Mazmur 2:7 termasuk dalam Mazmur Raja, yang formulasinya selalu digunakan oleh
umat Israel ketika mereka meneguhkan seorang raja, karena raja diyakini sebagai
orang yang dikenan Allah untuk melaksanakan pemerintahan atas nama Allah. Pada
saat peneguhan seorang raja, Imam Besar akan mengucapkan, “Anak-Ku engkau!

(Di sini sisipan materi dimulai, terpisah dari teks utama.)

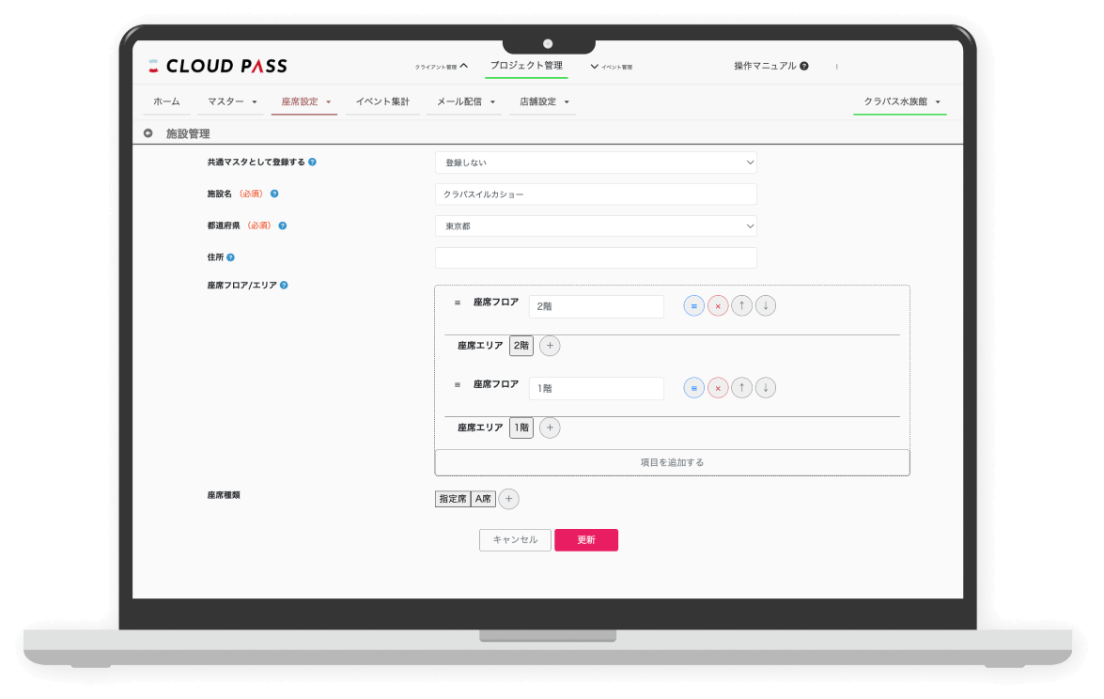Click the キャンセル button
The height and width of the screenshot is (699, 1104).
point(515,540)
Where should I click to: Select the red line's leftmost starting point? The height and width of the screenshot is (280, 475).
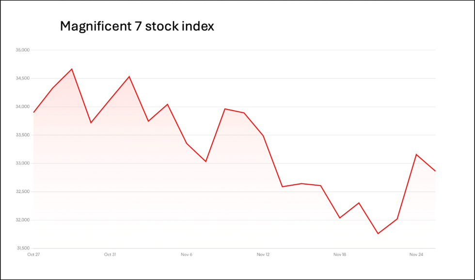[33, 112]
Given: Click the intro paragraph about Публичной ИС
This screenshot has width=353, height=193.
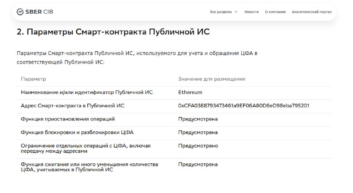Looking at the screenshot, I should (137, 58).
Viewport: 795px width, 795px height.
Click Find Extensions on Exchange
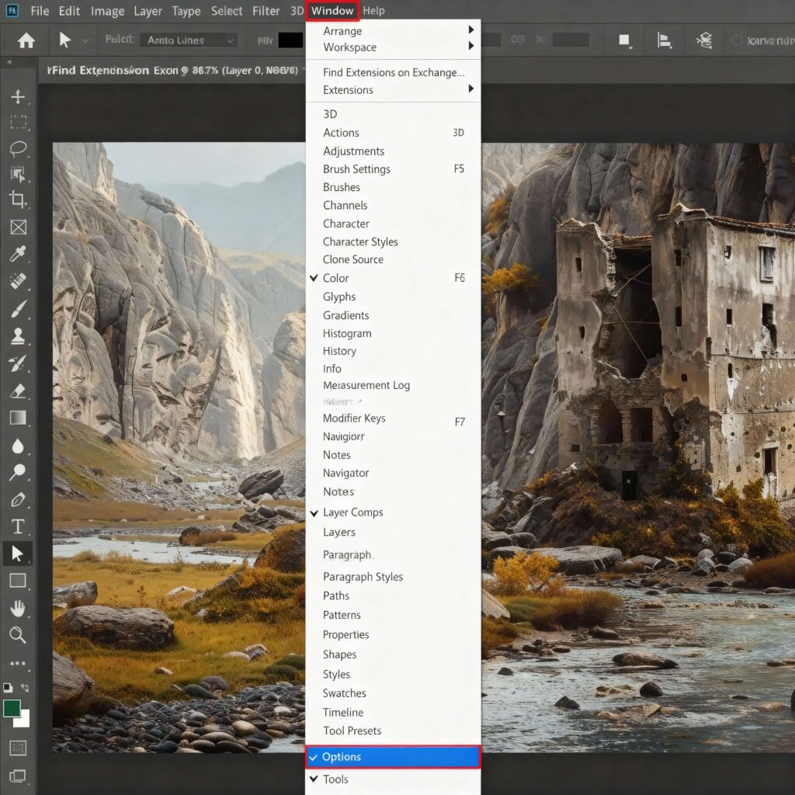pos(394,73)
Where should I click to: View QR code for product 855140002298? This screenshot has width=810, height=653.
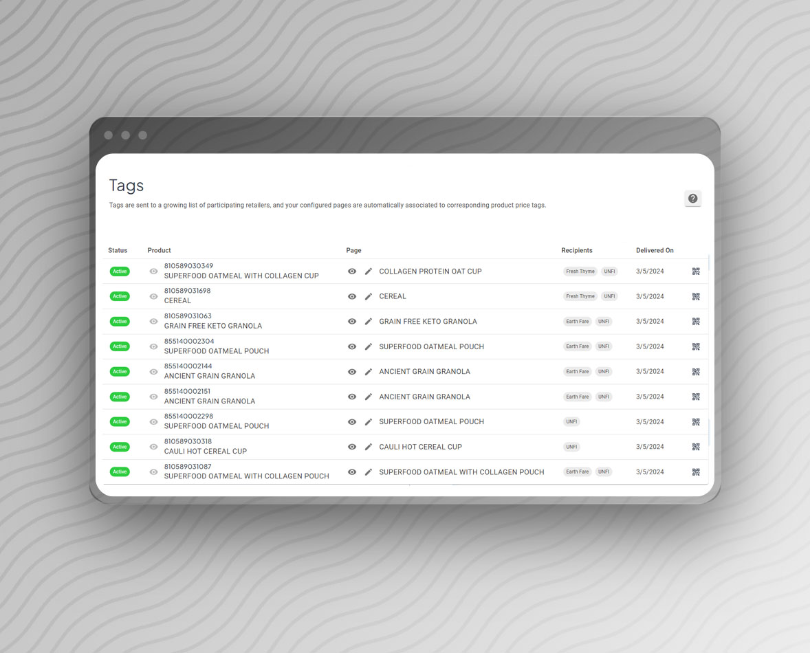click(696, 422)
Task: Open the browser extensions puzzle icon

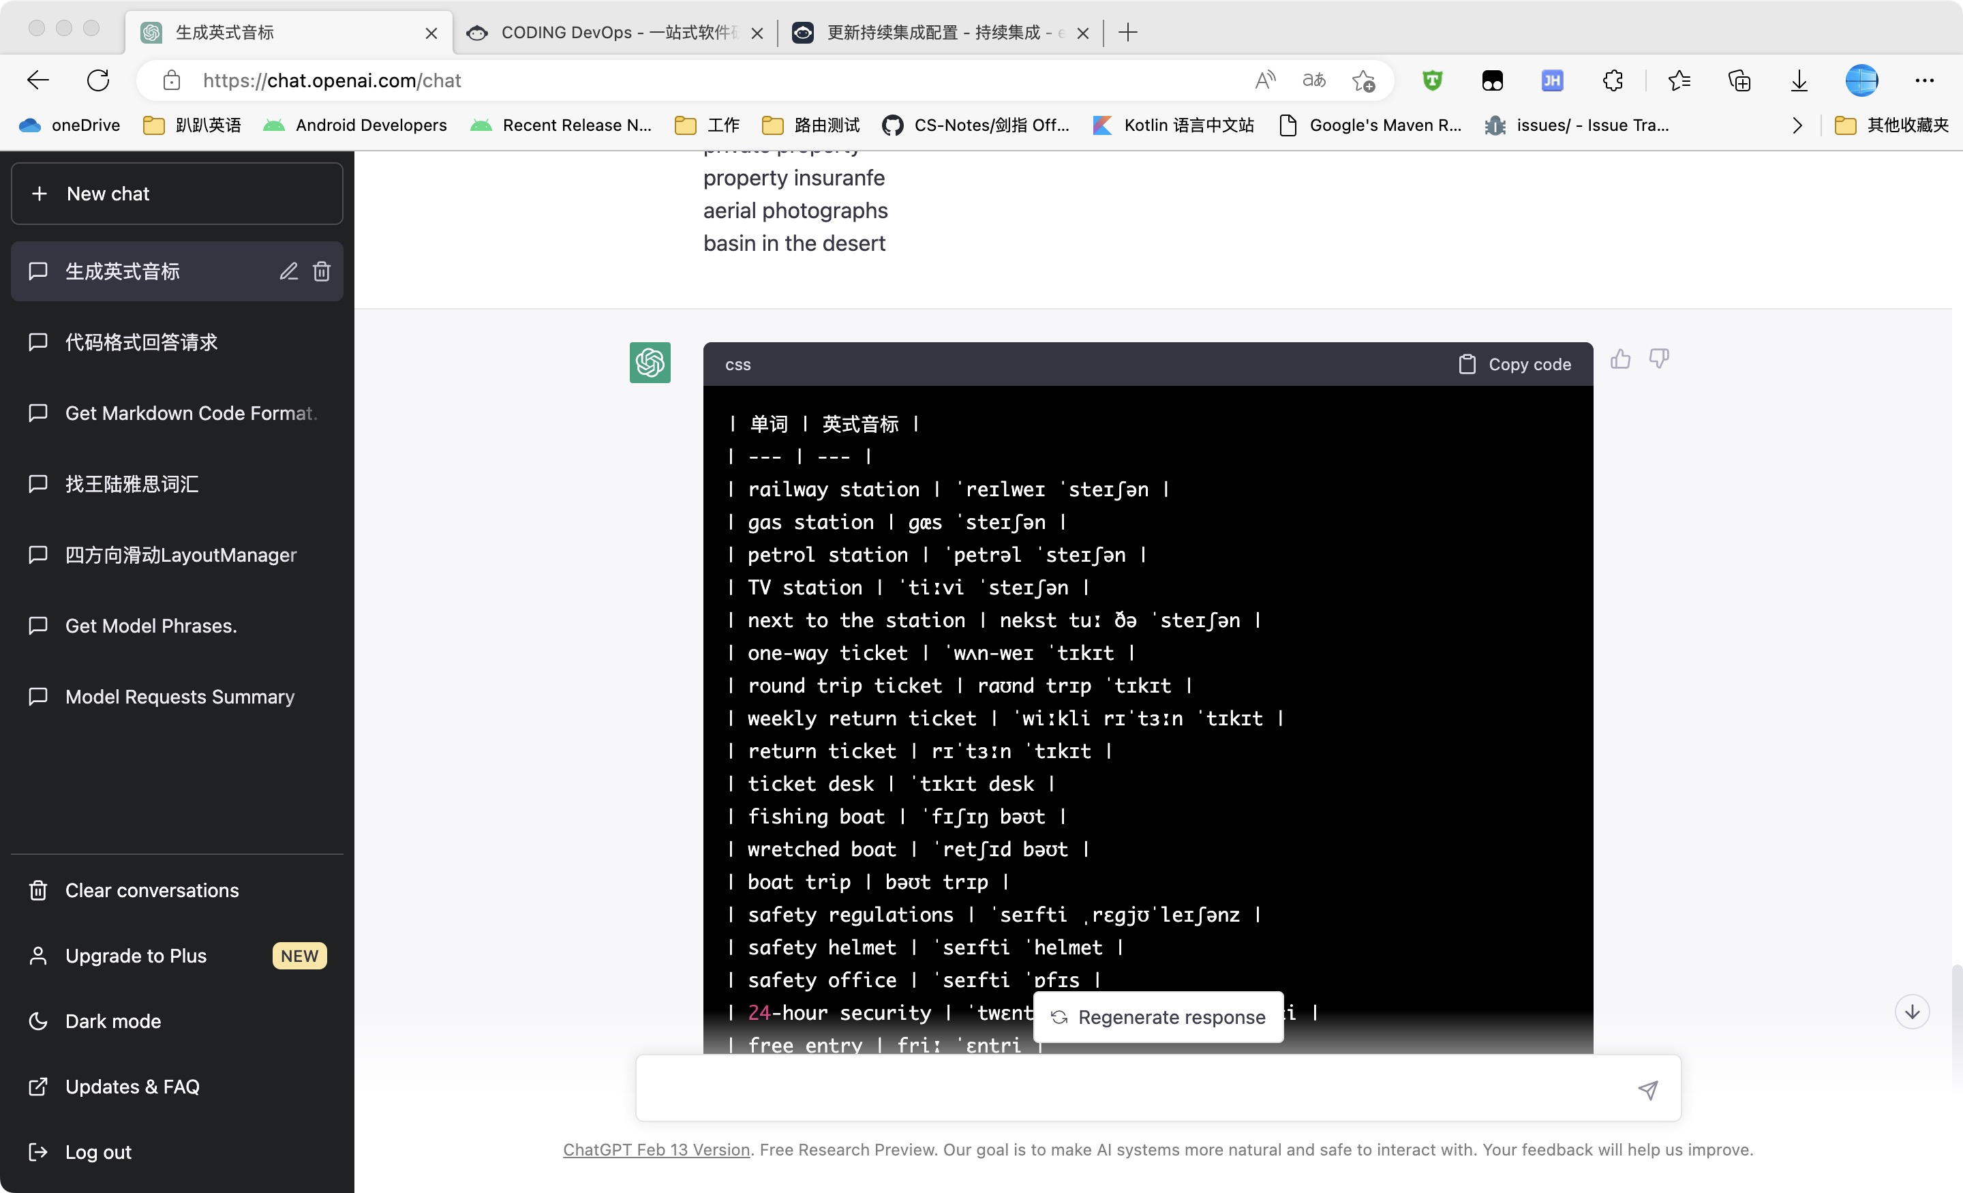Action: click(x=1612, y=80)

Engkau telah Kuperanakkan pada hari ini.” Kini rumusan tersebut dikenakan
kepada Yesus, dan ditambahkan dengan kutipan Yesaya 42:1, “Kepada-Nya Aku
berkenan.” Kejadian luar biasa yang lain dalam peristiwa pembaptisan Yesus
adalah turunnya Roh Kudus. Hal ini menggenapi apa yang diutarakan dalam ayat
tersebut selanjutnya, “Aku telah menaruh Roh-Ku ke atasnya.” Hal ini
mencerminkan keyakinan penginjil bahwa Yesus telah diurapi dan dilantik sebagai
Raja Mesias dan hamba TUHAN (bdk. Luk. 4:18, yang mengutip Yes. 61:1).[46]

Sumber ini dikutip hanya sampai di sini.